This book is part of a series of ID guides, and follows the same format. However, what worked well for wild flowers or insects doesn't make quite such a neat fit here. First of all, what is an "animal" for the purposes of the title? The book starts with all the native and wild, introduced mammals (such as red squirrels, muntjac deer and mink) including bats. This is followed by amphibians and reptiles.
After this there is a 12-page section on "fieldcraft" - tracks and signs, that sort of thing. Suddenly there is a change of tack and we encounter a section on breeds of farm animals - including birds - followed by pages on breeds of dogs, and then horses. After this, the book reverts back to "How to see and study animals", including for instance how to preserve footprints - surely more appropriately printed next to the bit on tracks several sections before.
There are, throughout the book, comparison sheets so you can see closely related animals side by side, the better to work out which one you've seen. There are biological mini-essays - one on deer shedding their antlers, one on "The woodland floor at night" - you get the idea. Some of these work very well, such as the one on badgers and their setts; with others, the authors seem at times to find it a bit of a strain to know what to say.
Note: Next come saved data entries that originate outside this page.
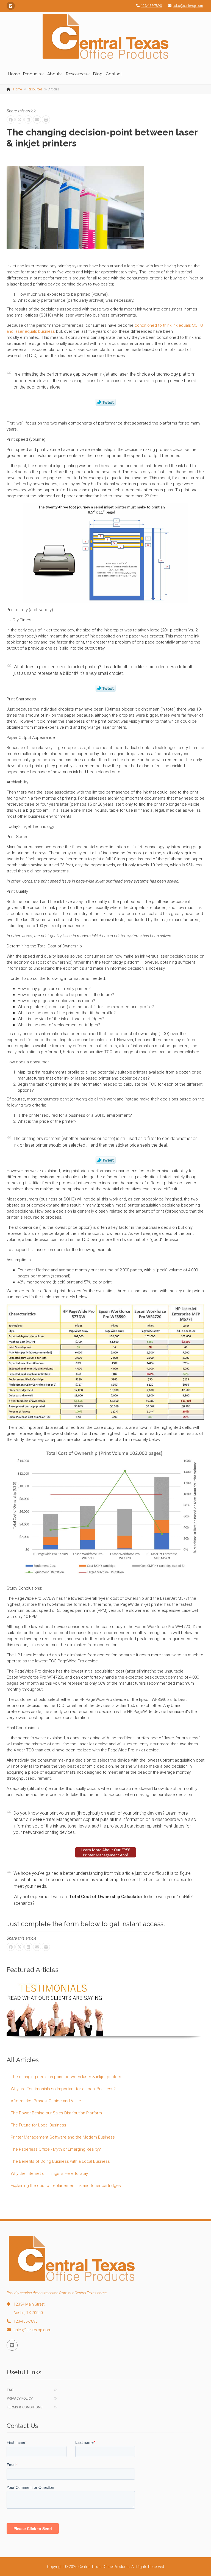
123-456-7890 (151, 6)
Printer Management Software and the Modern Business (63, 2137)
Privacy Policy (20, 2398)
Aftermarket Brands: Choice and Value (46, 2100)
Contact (114, 73)
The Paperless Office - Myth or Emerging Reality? (56, 2149)
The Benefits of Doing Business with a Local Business (60, 2161)
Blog (97, 73)
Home (14, 73)
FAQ (10, 2390)
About (53, 73)
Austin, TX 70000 (28, 2313)
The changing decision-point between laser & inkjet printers (66, 2076)
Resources (76, 73)
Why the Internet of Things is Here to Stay (49, 2173)
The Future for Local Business (38, 2125)
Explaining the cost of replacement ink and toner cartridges (66, 2185)
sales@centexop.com (188, 6)
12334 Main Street (29, 2304)
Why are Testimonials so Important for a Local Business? (63, 2088)
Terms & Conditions (25, 2407)
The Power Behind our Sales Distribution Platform (56, 2113)
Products (32, 73)
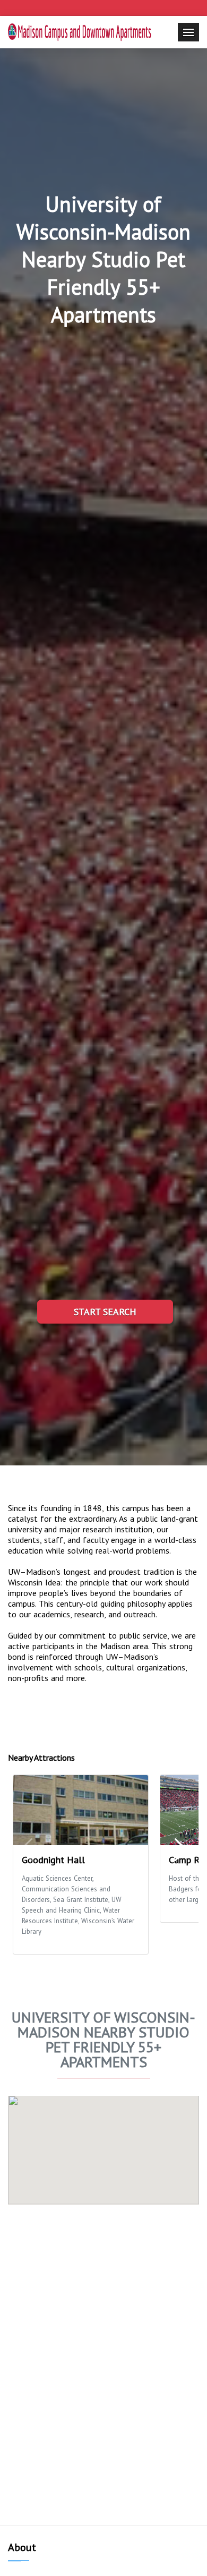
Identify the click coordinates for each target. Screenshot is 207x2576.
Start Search (105, 1312)
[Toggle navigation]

This book suffers from muddled ideas on what it is for, and how people will use it. Reader's Digest clearly wanted to produce a book which is 'uniform' with the books on wild flowers, birds and so on, and the subject doesn't conveniently fit because there are so many more birds or butterflies than there are "animals", and because we see mammals or reptiles and amphibians far more rarely. I feel that Reader's Digest could have produced a simpler, clearly laid out book on wild animals, filling up the space with the natural history aspects. They could then, if they wished, have produced a whole separate book on farms and farming, which would have worked nicely on its own.
However, apart from these problems it is a very interesting and informative book suitable for adults or older children, especially for families wildlife-watching together.